Cisneros: Yes, and I was writing for my students, out of my own politics-I didn't have any -isms. I started it as a kind of memoir while in Iowa, but it got shaped into fiction when I taught high school dropouts. I think novels are questions, and my question for that novel was: how do you survive being a Latina woman? There has to be another way to be, otro modo de ser, like Rosario Castellanos says in her poem "Meditation on a Threshold"-There must be another way other than throwing yourself in front of a train like Anna... etc. And she says, no, you don't want to throw yourself in front of a train like Anna Karenina, you don't want to stay at the top of the stairs like Emily Dickinson, there has to be another way to be. And I was looking for that way to be, for my students, and myself too, because I was fighting without realizing it. I went through a lot of conflict in my twenties, with the expectations I thought I had to fulfill, as a woman and a writer, with my family. I went through difficult times thinking I had to find a permanent partner. But it wasn't my destiny or time. Writing House was my survival, my way of dogpaddling through that water.
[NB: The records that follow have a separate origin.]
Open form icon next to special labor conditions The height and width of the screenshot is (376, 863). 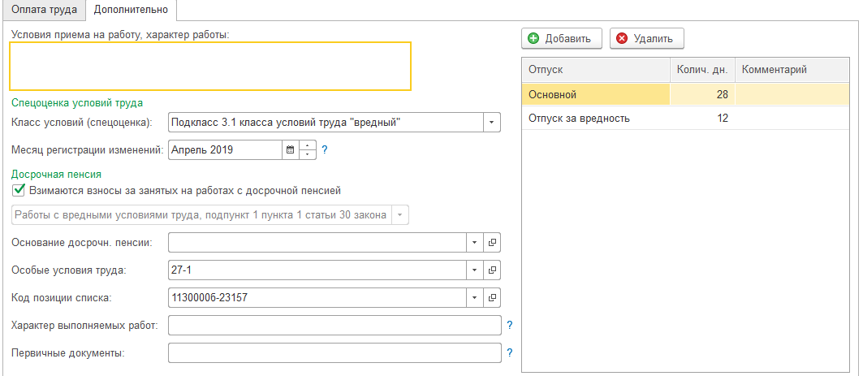[x=492, y=270]
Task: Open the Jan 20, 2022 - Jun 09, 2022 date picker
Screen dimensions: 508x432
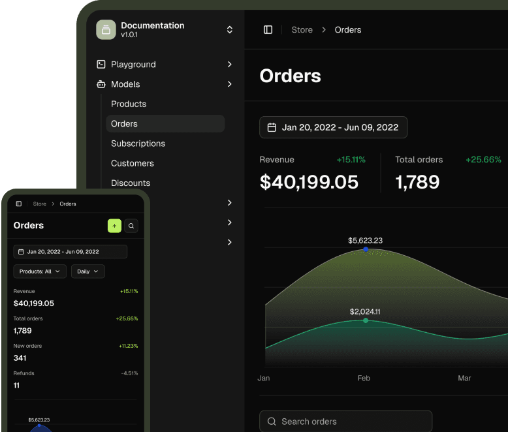Action: [334, 127]
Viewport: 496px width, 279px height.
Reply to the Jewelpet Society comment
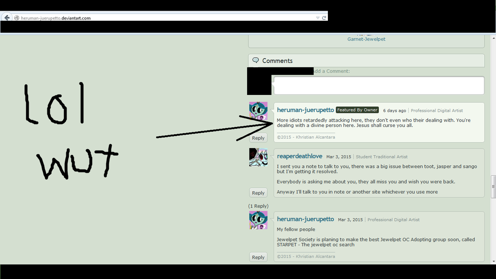[x=258, y=257]
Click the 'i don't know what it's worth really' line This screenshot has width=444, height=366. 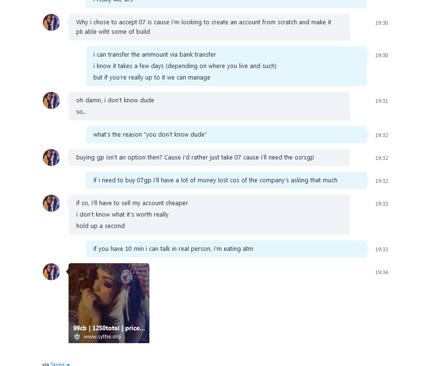pos(122,215)
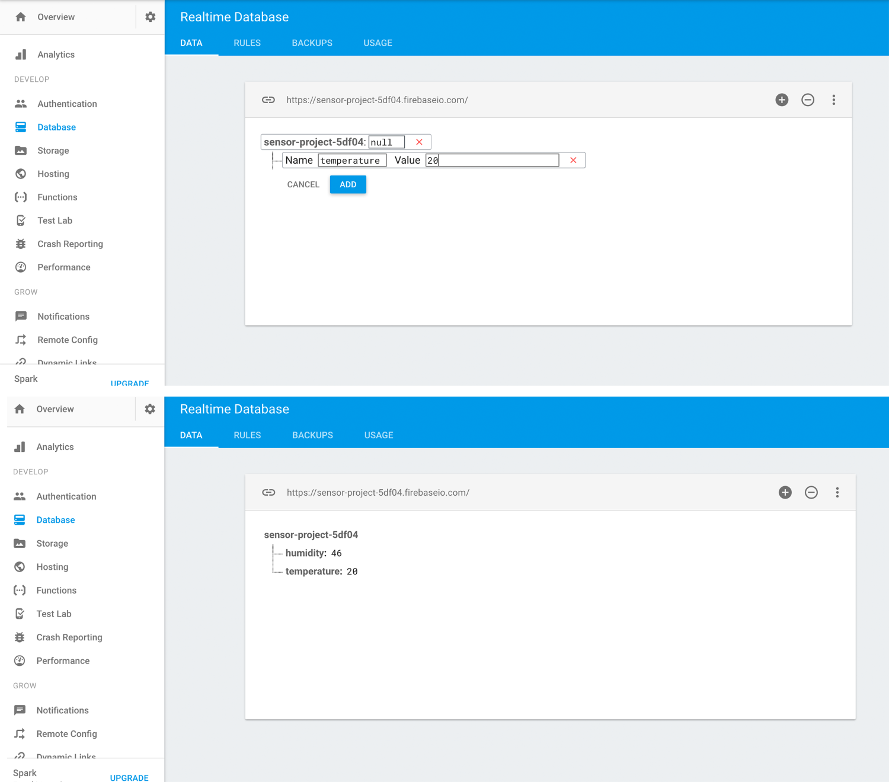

Ramola D: Were you reading anything particular, that you felt offered you another way to be?

Cisneros: Well, in grad school, Nicanor Parra's anti-poems, and Jorge Luis Borges, the Latin American Boom writers-I was searching. Paintings inspired me. I was in art history classes, I'd look at paintings and get inspired. Now I realize they were poems of social unrest, I was looking for composition to various sources. Listening to music, going to see dance-things I didn't have money to do before, but could do as a student, with a discount. And I listened to the international writers from the International Writing Workshop. I was very young, so listening was essential, and it was a silent time because I was too frightened to speak. It was also during these years that I saw a documentary that changed my life, on the life of Malcolm X. And I read The Autobiography of Malcolm X. All these things were shaping me.

Ramola D: So you were influenced by Malcolm X, around the time you were writing House.

Cisneros: Yes. That's why Esperanza named herself Zeze the X. Because I was reading Malcolm X!

Ramola D: You've mentioned elsewhere you also read Maxine Hong Kingston at the time.

Cisneros: Yes, Maxine Hong Kingston helped me as well. I'm not sure if I read her during House or after. But I know that she was a high school teacher too. I read Woman Warrior and was so blown away, it was like my family. Grace Paley came to Iowa when I was there-I was startled to hear the stories she writes about working-class women and children-I really loved her work after that. The oral voices, the testimonies.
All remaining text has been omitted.